Apenas minha consciência de culpa é que me deixava com a cara meio escabreada e
um sorriso amarelo. Olhei e não vi Raul e imaginei que deveria já ter saído!
-Fui para o colégio, não encontrei com ele e ambos
temos evitado falar sobre o ocorrido!
-Hoje, bastante trêmula e nervosa, estou
escrevendo pedindo seu perdão e orientação para o que devo fazer. Mas, pelo
amor de Deus, não fale com papai, senão ele é capaz de me matar. Jamais eu
teria coragem de lhe contar essa tragédia pessoalmente. Estou morrendo de
vergonha!
-Diga a painho que não precisa mandar dinheiro
essa quinzena, pois, eu economizei e vai dar até o fim do mês. Perdoe-me mamãe,
eu não sou mais digna de vocês!
Da sua pobre e desesperada, filha que aguarda uma
resposta urgente,
Regina Maria
Com a evolução dos tempos, suponho como relataria
o mesmo fato, uma garota da atualidade:
Salvador, 28 de fevereiro de 2025.
Diga aí velha!
Salvador é a maior zorra do mundo. Se soubesse
antes não perderia meu tempo estudando meu ginasial nessa minha cidade careta
pra cacete. Teria vindo pra cá desde o maternal. O AP que estou é super maneiro
e a galera é toda pra cima, Alguns estudam, outros só fazem curtir.
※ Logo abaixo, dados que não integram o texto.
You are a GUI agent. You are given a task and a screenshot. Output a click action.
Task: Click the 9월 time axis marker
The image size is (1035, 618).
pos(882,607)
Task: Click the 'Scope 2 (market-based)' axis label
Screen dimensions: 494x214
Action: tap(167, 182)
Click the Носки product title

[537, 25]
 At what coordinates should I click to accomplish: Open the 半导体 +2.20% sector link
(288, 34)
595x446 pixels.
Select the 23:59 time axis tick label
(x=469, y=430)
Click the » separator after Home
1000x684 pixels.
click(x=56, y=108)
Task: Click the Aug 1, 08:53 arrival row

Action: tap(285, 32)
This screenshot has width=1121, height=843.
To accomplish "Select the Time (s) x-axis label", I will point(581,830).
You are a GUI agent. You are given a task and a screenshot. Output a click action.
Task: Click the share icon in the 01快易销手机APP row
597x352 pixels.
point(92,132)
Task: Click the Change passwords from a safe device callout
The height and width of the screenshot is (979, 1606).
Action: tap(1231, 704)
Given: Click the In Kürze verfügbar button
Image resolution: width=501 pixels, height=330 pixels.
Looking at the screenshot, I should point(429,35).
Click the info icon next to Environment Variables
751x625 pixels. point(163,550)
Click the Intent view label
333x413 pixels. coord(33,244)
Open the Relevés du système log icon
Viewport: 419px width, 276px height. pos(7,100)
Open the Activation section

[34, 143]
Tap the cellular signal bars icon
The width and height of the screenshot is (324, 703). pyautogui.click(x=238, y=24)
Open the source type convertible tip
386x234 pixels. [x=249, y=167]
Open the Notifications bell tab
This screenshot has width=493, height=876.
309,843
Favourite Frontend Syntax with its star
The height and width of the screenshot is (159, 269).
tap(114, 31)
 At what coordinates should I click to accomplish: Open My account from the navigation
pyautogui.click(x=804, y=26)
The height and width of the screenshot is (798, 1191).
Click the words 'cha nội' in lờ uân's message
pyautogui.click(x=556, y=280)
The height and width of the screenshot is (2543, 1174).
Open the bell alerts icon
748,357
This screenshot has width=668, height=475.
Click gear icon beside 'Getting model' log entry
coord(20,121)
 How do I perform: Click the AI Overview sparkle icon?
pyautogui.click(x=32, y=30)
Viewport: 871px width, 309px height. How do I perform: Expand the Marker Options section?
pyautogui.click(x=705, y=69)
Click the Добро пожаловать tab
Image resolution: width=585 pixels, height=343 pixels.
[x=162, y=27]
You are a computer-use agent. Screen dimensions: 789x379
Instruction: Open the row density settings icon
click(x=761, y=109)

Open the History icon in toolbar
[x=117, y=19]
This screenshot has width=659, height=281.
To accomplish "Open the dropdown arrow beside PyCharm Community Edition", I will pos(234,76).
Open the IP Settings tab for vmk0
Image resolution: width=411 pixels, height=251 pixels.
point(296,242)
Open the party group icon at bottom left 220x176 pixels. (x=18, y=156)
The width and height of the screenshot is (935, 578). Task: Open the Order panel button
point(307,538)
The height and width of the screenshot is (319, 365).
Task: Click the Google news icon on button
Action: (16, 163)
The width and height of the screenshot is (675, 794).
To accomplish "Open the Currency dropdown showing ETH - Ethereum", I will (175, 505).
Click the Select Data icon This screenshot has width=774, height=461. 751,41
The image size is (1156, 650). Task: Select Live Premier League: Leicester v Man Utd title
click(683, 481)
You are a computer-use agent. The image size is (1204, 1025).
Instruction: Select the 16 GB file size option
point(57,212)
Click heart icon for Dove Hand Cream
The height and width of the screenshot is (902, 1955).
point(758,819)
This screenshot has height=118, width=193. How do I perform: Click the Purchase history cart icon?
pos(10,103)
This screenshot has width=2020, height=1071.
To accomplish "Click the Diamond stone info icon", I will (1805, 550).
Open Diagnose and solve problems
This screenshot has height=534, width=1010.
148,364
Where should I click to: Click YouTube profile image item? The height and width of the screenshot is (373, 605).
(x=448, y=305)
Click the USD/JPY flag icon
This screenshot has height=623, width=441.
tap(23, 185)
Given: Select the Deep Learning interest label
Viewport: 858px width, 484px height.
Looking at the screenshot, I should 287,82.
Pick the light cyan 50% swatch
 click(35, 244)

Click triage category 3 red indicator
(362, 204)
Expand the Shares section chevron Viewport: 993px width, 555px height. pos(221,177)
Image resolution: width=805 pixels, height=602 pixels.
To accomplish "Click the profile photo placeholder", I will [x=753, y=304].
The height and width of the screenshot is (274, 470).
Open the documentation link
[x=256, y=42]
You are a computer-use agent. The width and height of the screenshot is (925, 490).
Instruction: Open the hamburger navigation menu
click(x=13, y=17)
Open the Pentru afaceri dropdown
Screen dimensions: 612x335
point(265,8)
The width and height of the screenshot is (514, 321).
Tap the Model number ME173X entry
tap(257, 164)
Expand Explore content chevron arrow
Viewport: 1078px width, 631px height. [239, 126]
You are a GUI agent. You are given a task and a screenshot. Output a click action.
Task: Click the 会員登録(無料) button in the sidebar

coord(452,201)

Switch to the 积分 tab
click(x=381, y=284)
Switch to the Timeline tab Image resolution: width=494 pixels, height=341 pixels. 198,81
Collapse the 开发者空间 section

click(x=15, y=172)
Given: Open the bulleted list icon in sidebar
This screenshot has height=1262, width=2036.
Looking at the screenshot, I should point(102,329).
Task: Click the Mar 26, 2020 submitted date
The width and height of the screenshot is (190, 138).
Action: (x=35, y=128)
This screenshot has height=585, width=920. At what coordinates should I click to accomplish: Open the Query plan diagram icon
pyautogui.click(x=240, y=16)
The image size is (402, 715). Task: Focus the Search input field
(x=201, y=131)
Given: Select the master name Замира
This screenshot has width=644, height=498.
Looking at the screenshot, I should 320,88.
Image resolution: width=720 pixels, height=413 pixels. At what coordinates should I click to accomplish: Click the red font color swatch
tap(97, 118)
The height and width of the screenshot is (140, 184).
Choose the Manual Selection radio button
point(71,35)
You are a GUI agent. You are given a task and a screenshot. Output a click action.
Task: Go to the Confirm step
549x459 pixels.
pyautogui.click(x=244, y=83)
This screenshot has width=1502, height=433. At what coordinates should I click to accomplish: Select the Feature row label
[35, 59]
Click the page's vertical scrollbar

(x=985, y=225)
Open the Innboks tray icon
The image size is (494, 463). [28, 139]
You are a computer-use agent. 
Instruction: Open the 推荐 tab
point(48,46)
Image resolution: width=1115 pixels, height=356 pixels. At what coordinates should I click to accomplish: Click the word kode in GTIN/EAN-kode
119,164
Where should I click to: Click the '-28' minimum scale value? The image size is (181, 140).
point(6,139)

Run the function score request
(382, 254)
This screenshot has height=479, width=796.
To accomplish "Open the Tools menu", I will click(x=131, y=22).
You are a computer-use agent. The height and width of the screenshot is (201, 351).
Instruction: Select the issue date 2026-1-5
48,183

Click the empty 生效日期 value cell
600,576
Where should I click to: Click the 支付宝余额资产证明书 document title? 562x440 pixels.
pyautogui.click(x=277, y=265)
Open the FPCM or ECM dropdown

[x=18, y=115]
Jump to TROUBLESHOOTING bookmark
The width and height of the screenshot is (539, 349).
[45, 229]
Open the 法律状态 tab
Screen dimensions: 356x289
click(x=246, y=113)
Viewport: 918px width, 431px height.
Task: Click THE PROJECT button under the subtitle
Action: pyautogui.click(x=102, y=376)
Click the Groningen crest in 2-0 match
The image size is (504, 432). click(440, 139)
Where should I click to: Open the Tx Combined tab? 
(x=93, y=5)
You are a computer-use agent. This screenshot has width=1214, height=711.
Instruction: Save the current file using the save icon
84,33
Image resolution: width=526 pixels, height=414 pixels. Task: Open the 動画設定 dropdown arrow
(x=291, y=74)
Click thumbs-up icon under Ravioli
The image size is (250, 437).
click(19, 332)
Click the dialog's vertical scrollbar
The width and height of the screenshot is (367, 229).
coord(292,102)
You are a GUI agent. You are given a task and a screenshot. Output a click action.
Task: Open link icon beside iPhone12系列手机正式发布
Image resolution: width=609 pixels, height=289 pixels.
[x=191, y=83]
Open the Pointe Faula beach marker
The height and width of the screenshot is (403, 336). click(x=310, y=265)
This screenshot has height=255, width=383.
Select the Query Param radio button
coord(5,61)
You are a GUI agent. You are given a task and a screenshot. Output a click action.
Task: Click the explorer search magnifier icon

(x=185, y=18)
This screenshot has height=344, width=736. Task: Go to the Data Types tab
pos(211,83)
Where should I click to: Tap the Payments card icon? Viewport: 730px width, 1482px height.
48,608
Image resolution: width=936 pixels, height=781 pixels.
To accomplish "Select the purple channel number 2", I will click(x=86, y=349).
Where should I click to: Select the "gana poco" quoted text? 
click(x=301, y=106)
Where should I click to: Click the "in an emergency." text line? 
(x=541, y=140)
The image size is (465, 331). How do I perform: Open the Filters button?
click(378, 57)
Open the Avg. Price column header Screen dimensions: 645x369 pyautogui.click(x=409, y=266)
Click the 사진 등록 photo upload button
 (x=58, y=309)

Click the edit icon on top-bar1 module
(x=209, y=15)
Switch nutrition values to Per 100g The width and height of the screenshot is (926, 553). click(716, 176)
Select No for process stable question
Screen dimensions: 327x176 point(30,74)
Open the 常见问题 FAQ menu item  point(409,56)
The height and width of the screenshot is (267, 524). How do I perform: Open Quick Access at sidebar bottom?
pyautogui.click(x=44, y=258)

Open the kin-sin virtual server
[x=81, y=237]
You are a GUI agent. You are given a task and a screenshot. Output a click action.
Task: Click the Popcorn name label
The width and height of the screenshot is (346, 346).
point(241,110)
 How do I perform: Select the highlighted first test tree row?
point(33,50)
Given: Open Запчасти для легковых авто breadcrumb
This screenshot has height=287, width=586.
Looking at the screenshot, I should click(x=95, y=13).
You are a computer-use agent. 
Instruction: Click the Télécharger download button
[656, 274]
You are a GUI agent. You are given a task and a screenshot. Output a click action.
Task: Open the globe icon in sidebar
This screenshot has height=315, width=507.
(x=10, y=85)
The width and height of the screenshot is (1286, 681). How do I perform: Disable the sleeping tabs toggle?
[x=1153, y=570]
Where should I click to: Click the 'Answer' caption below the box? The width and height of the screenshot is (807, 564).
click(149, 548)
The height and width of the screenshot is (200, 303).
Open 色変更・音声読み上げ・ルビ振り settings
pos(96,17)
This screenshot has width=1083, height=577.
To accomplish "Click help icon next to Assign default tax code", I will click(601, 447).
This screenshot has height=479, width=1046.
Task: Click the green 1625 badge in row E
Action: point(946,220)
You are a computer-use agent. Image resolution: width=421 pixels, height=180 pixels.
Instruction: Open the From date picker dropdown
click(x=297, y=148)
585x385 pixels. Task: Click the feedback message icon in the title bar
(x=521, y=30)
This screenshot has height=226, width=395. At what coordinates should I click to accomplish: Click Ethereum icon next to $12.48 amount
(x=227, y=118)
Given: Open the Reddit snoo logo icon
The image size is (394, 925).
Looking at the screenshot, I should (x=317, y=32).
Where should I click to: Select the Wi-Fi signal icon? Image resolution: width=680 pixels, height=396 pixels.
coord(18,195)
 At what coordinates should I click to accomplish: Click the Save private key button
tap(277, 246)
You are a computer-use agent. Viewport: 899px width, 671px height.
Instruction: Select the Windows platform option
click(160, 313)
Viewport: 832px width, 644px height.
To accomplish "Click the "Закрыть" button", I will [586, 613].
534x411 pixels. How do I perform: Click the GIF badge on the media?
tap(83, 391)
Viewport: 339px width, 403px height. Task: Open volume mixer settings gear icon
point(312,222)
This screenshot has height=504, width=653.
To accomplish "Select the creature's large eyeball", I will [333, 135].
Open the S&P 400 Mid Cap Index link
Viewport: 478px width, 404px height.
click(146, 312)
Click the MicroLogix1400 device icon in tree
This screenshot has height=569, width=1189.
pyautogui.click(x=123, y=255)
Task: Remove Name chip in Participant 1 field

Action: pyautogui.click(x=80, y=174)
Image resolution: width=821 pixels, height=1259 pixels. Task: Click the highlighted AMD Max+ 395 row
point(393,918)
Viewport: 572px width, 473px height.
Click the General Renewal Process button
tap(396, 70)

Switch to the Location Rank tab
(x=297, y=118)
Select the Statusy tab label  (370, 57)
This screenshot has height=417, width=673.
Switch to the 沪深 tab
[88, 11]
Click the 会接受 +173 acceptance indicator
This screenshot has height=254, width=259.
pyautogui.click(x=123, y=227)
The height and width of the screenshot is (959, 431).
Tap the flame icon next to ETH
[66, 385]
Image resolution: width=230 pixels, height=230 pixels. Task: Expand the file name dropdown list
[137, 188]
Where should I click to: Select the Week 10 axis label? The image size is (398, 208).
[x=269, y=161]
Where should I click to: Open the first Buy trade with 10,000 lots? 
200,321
Meu colégio
é devagar, pois, preferi um que não é exigente, para não fundir meu juízo e não
perigar perder ano!
Conheci um cara, colega de cafôfo, que é um gato.
O nome dele parece que é Raul, mas, todo mundo lhe chama de Rê. O bicho é
sarado, bunda crocante e dança pra cacete! Tem uma tatuagem tribal na bundinha
que é uma graça, Estamos ficando nua boa, mas... de leve!
Ontem
foi aniversário da coroa dona da pensão, e a galera resolveu armar uma balada
quentíssima para comemorar a zoeira. Cada um deu uma grana e compramos cerveja,
pinga e limão (para caipirinha), conhaque e, alguns mais chegados, descolaram
uns baseados, para a festa rolar mais solta (fique fria que eu não estou nessa.
Se muito, dou uns tapinhas)!
Velha, foi o maior bunda Lê Lê até a madruga! Pintou um DJ
amigo da galera que bombou legal, e rolou de Axé a Rock in Roll, com variações
de alguns raps e funks. Até arrocha pintou no pedaço para a esfregação ser
justificada. Forró e as porras todas!
Lá
pras tantas, eu já estava pra lá de Bagdá (talvez no Iraque) e arrastei Rê para
meu quarto e transamos até o sol raiar. Pô velha! Estou com uma puta dor de
cabeça, que nem fui à aula hoje. Rê ainda está chapado lá na minha cama. Agora
mãe, ninguém mais vai me chamar de careta. Sou mulher igual a qualquer uma
delas!
Diga
a meu pai que aumente a merreca da mesada, pois o preço do ante concepcional
está lá nas cabeceiras, e os convites para os ensaios do Ilê, Olodum,
Timbalada, Araketo, Mascarados e outros, estão caros pra caralho e, com grana
curta, é foda estudar aqui. Inclusive, preciso comprar umas roupas pra não
ficar parecendo uma mocoronga suburbana do interior. Ontem inclusive foi a
abertura do carnaval e parada foi de foder!
Aqui é massa real, mamãe! Estou adorando! Mas, por
favor, vejam se não ficam me pentelhando e azarando todo dia, ligando para meu
celular. Se continuar essa encheção de saco, vou mudar o número trocando o
chip!
Vou me mandar porque Rê está chamando, pois, vamos
curar o bode da balada na praia do Porto da Barra, que vai ter um banho de mar
ao som do trio de Armandinho!
Beijoca coroa, sua filha,
Regininha
*Escritor, Historiador, Cronista, Poeta e um dos
membros fundadores da Academia Grapiúna de Letras!